Кто-то подошел сбоку. Женщина зажгла свою свечку от его свечи и поставила рядом. Она, так же как и он, пристально смотрела на огонек и что-то шептала. Иван хотел уйти, но будто какая-то сила заставила его взглянуть на нее.
Это была молодая девушка лет восемнадцати, миниатюрная и стройная. Легкий шарф прикрывал длинные волосы цвета пылающей меди, огни отражались в огромных малахитовых глазах. Лайковая куртка, короткая юбка, высокие сапоги… Во всей ее фигурке было что-то такое… чувственное и вместе с тем невинное.
Девушка не замечала ничего вокруг. Она молилась — и, казалось, вкладывала в молитву всю себя. На ее лице читалась такая боль, такое отчаяние, что Ивану стало не по себе.
«Магдалина!» — подумал Иван и заметил, с каким неодобрением посмотрела на девушку пожилая служительница, убиравшая из подсвечника огарки.
И снова, уже в который раз, он вспомнил разговор с друзьями о красоте.
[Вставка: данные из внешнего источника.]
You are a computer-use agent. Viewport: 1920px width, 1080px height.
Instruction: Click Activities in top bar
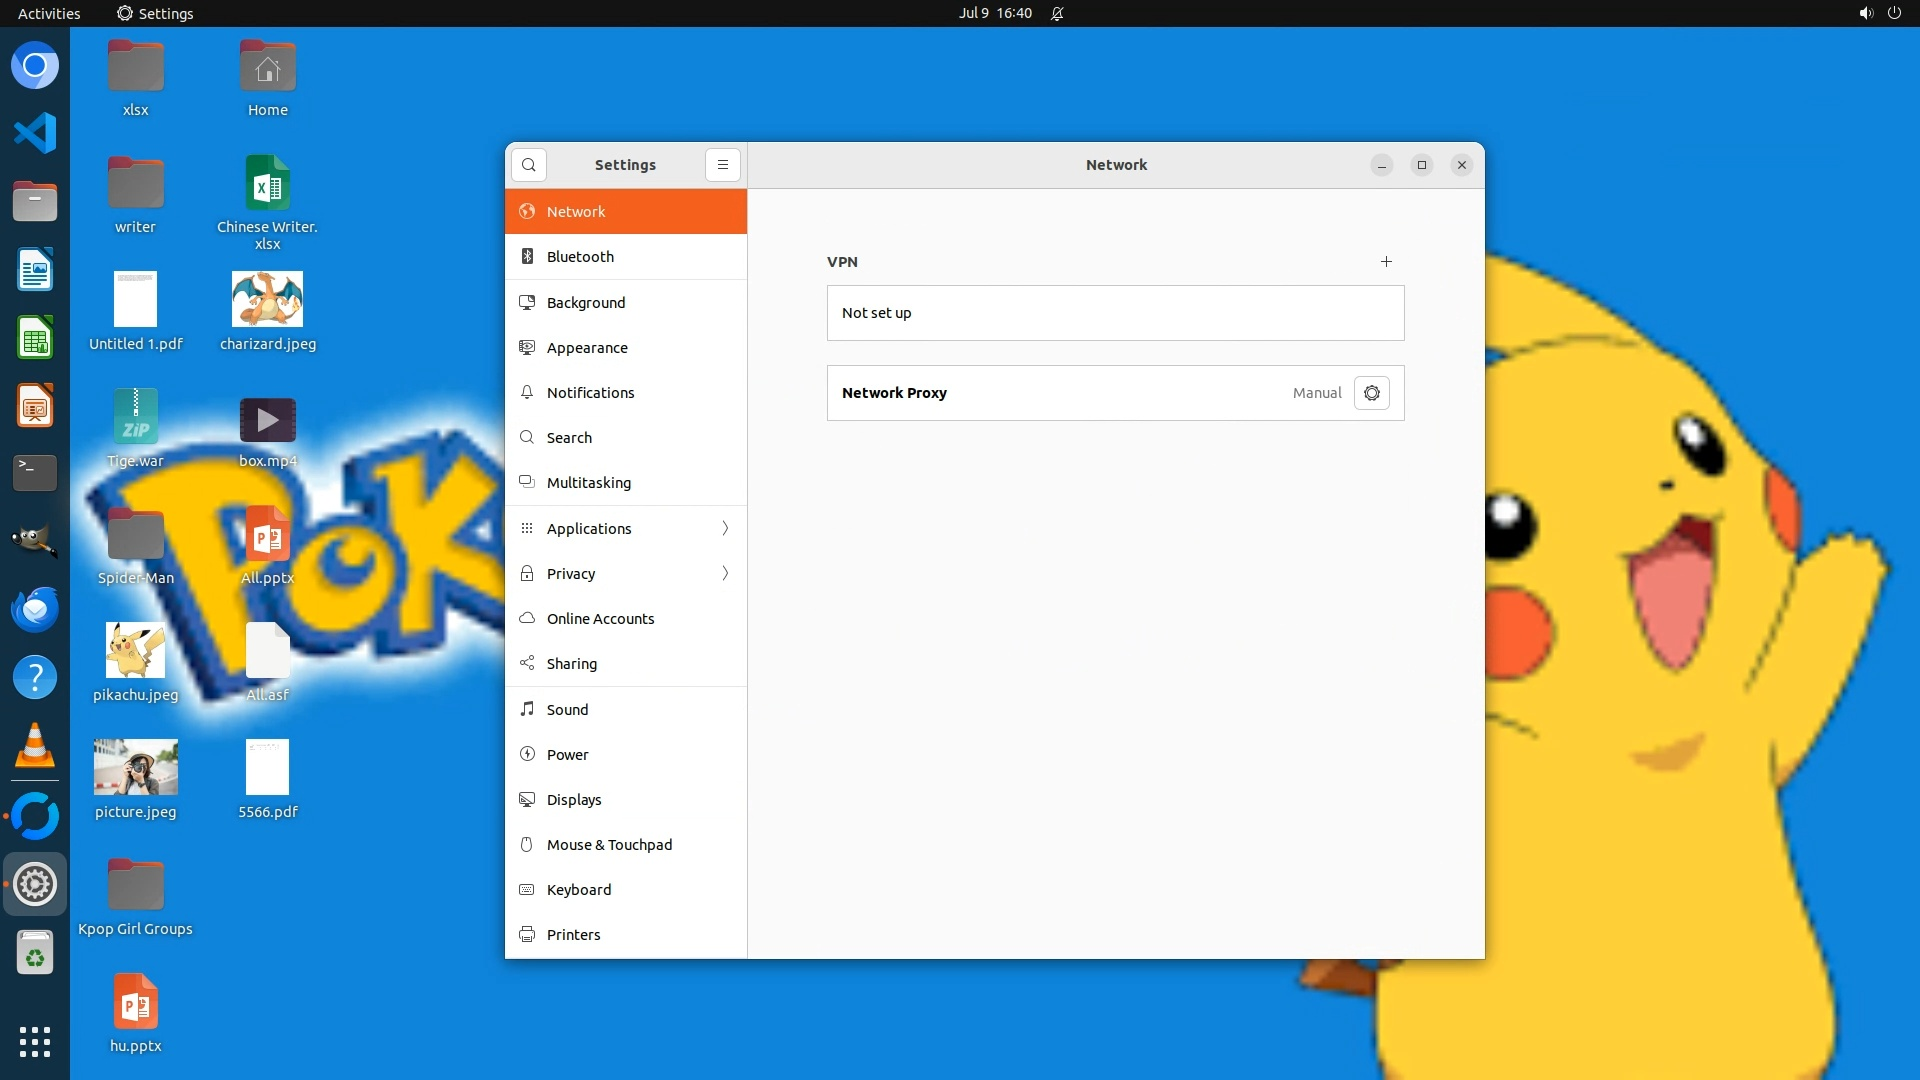coord(49,13)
И эту навязшую в зубах пословицу: «Не родись красивой…»
Иван вяло ковырял вилкой котлету с картошкой, стараясь не вслушиваться в болтовню Гали и Аленки. В этот момент он пожалел, что на кухне нет телевизора, хотя никогда не любил есть под аккомпанемент новостей или мыльной оперы. Мысли упорно возвращались к тому, что произошло днем. Чтобы отвлечься, Иван приказал себе думать о работе.
Из Никольского собора он поехал обратно на Литейный, чтобы встретиться со специалистом по сектам и прочей нечисти. Специалист оказался дамой неопределенного возраста в чине капитана. Это была приятная эстонка родом из Нарвы со странным именем Таммеркырв («зовите меня Тамарой»), говорившая с легким акцентом: типично оглушая согласные и удваивая гласные. Ее крохотный кабинетик был буквально завален книгами, журналами и газетными вырезками. На столе красовался потрясающий ноутбук. Такие Иван видел разве что в западных боевиках про коррупцию в высших эшелонах власти. «Вот бы Костик позавидовал», — подумал он: его подмастерье, как он сам себя называл, хакер-любитель, компьютерами просто бредил.
Они выпили кофе, Тамара рассказала с десяток жутких историй, но, в общем-то, помочь ничем не смогла. «Понимаете, Иван, — говорила она, то и дело поправляя падавшую на глаза прядь волос, — мы знаем, что сатанинские секты у нас есть, но, как вы понимаете, зарегистрироваться они не торопятся. Что касается ритуальных убийств, по-настоящему ритуальных, то тут непременно предполагается церемониал: определенные действия в определенной обстановке, имеющие символическое значение. У сатанистов ритуалы публичны, обычно они приносят жертвы на своих праздниках. И перерезанное горло — это тоже символ. Но если человек просто начитается оккультной литературы и начинает убивать кого-то во имя сатаны, то он элементарный маньяк. Помните убийство на Коломяжской свалке? Там тоже были сатанинские мотивы и перерезанное горло. А еще шизофрения, героин и мальчиковые забавы — до кучи. В общем, это не по моей части. Хотите, я вас познакомлю с человеком, который занимается маньяками?»
Снова знакомиться с Китаевым Иван не захотел и ушел то ли разочарованный, то ли успокоенный, что обошлось без сатанистов, — он и сам толком не мог понять.
Потом его затянула обычная каждодневная рутина — беготня, писанина, телефонные звонки, и в этой круговерти душевная боль испуганно притихла, но стоило рабочему дню закончиться — как все вернулось.